Three news to begin with: On Saturday, Prime Minister Pushpa Kamal Dahal said in Chitwan that he would work for good governance and development every day; the same day, Home Ministry said it would implement suggestions from a group of IT experts to address people’s complaints on distribution of passport and national ID card; and on December 23, Nepal Rastra Bank Governor Maha Prasad Adhikari inaugurated a digital financial literacy in Khalanga, district headquarters of Darchula in the far-west Nepal.
The digital revolution and transformation have become defining features at present, but we Nepalis are bound to stand in line for hours to receive public services. Similarly, good governance is always the catchphrase of every government the country gets. However, the examples mentioned above show that we’re crawling in terms of adopting the digital transformation.
The serpentine lines of service seekers are common not only at the gate of the Passport Department but also other offices such as the Department of Transport Management and government hospitals. When do the service seekers get benefited with digital services? Why are we lagging behind? Even though we have several governments in the country–753 local governments, seven provincial governments and one federal government–why has the ‘governance’ not improved? These are serious questions to be addressed now.
Digital transformation is the change in the way we perform work with the utmost use of information technology. It not only ensures smooth and prompt service delivery but also helps create additional value of products and propels business. We can reap benefits from digital transformation only when it is expanded to other sectors beyond IT service and businesses. So, it is necessary to understand whether Nepal has been ready and capable to undergo the digital transformation. The determination of the stage we are standing in terms of digital transformation may help identify the hindrances on the headway.
Digitization and digitalization are essentials to the digital transformation. Digitization is largely focused on creation of digital data while enriching the data ecosystem related to digitalization. For this, utmost use of information technology is imperative. Once we identify elements and measure the resources required for digitalization, it shows our digital readiness. Human resources must be equipped with skills and knowledge to take ahead the digital ecosystem.
The creation and processing of data and ensuring its value paves the way for expanding digital service and business. Quality of the data we are creating and how wisely the data are used–for the welfare of people, to make service prompt and smooth, to foster business and exercise freedoms and build an equitable society–bears significance. Together with this, who and how data is controlled is an equally significant issue of digital transformation and governance.
Retain IT experts
Although Nepal’s bureaucracy and political leaderships are too traditional and process-oriented, the young generation of IT experts produced from Nepali universities are also globally competitive. But, there is a huge gap in our system and university products. Young and energetic IT experts are moving abroad for higher education and work. Why are we not paying any heed to this? It is a serious issue.

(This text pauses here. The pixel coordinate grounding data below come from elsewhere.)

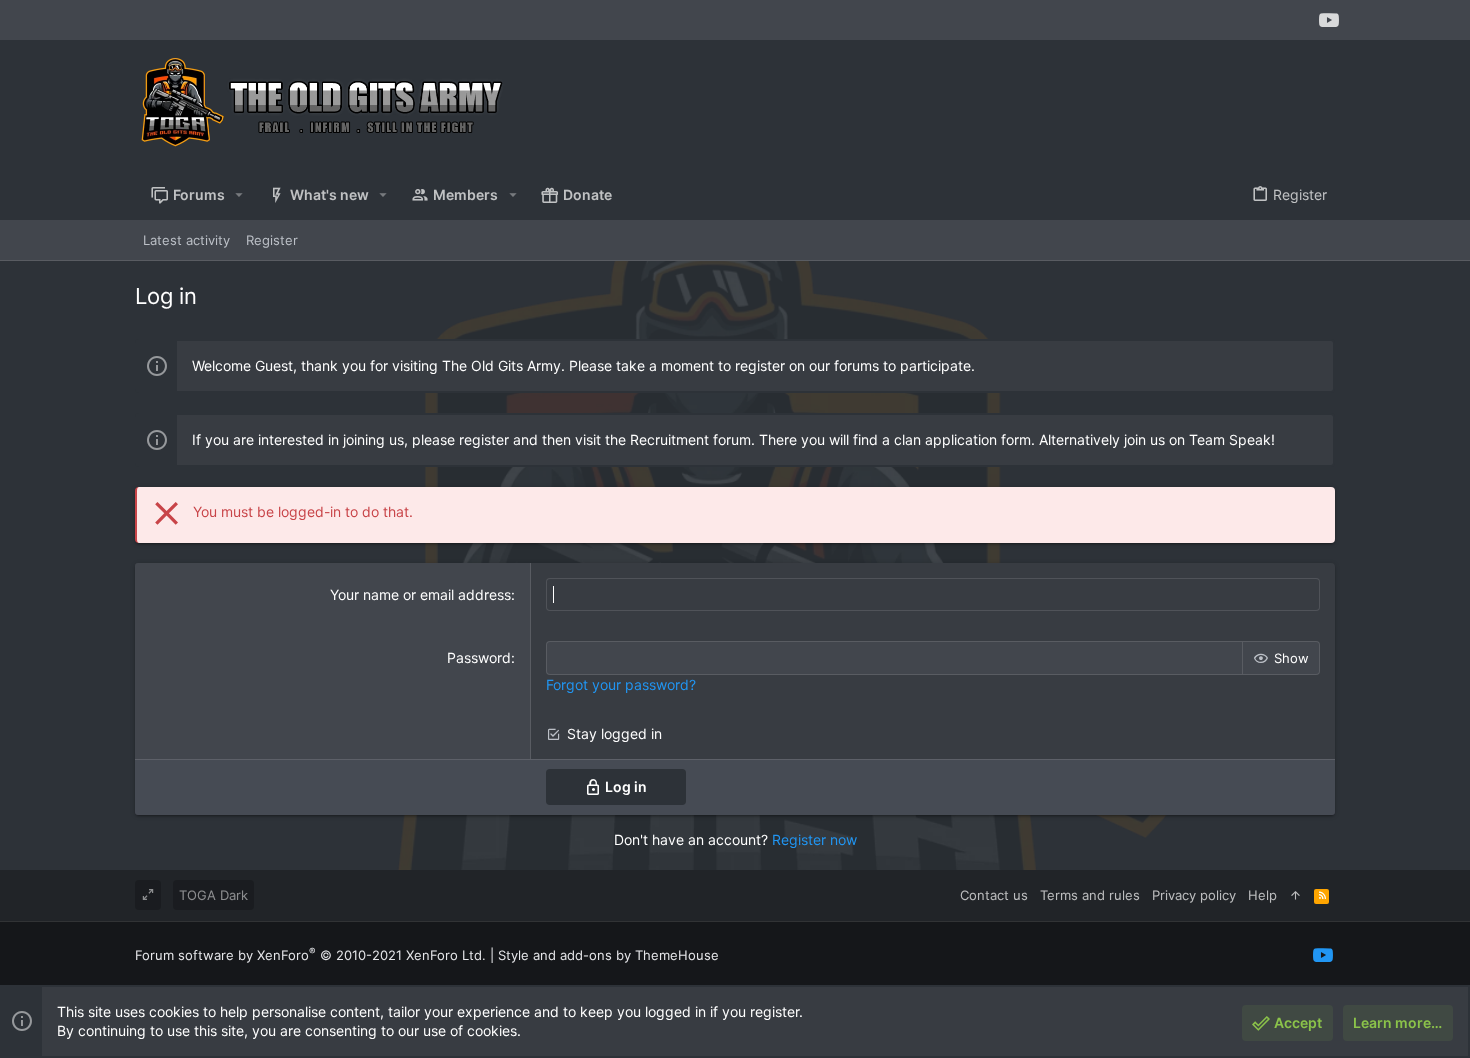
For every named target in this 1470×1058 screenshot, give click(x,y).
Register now (814, 839)
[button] (239, 195)
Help (1262, 895)
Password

Brain drain is an appalling aspect of Nepal’s human resources management. Once we become able to retain the IT products, giving them opportunities within home to work, it would obviously contribute to Nepal’s digital transformation. It is also the time to address IT smart young generation’s apathy toward the government system.
In order to revamp bureaucratic nature and service, the government should capitalize on the IT smart young generation and bring changes in the day-to-day works. Mere slogan of ‘digital government’ and ‘e-governance’ won’t be enough. Major drivers of change must be attracted by our system.
Listen to the experts
In this regard, Member Secretary of the E-Governance Commission, Dipesh Bista, points out the need of an ‘e-governance blueprint’ in Nepal, which, he claims, would pave a way for an integrated system of data. Once the data generated from various levels–local, province and federal governments, and different public offices–are integrated, it would guarantee uniformity and avoid duplication of data collection and management.
To ensure favorable laws for digital transformation, Member Secretary Bista suggested legal change so that ‘interoperability’ will be achieved. The data collected from one public office should be usable and implementable to other offices. It largely reduces duplicity and wipes out hassles and saves time, he said.
Regarding the hassles the service-seekers face standing in line for hours, Bista says two things can be done about it: Improving the current system by setting up branches and additional facilities and reengineering the whole government system. The latter is a long term solution for which the E-Governance Commission was working on an e-governance blueprint.
Good governance and development are long cherished dreams in Nepal. Some argue that we have achieved a lot of changes. They are right. But are all changes the development? Is the pace of development in Nepal as per people’s expectation and the promises leaderships made?
We have no option but to adopt digital governance for good governance, and good governance is one of the pillars of development.
It is time to review the initiatives Nepal has made so far for digital transformation. Identification of gaps in policy and practices and necessary reform in legal, institutional, procedural and practical levels are a must to transform the country digitally.
Although the Digital Nepal Framework the government launched was expected to bring reliable change in the digital realm, noticeable achievements are still awaited.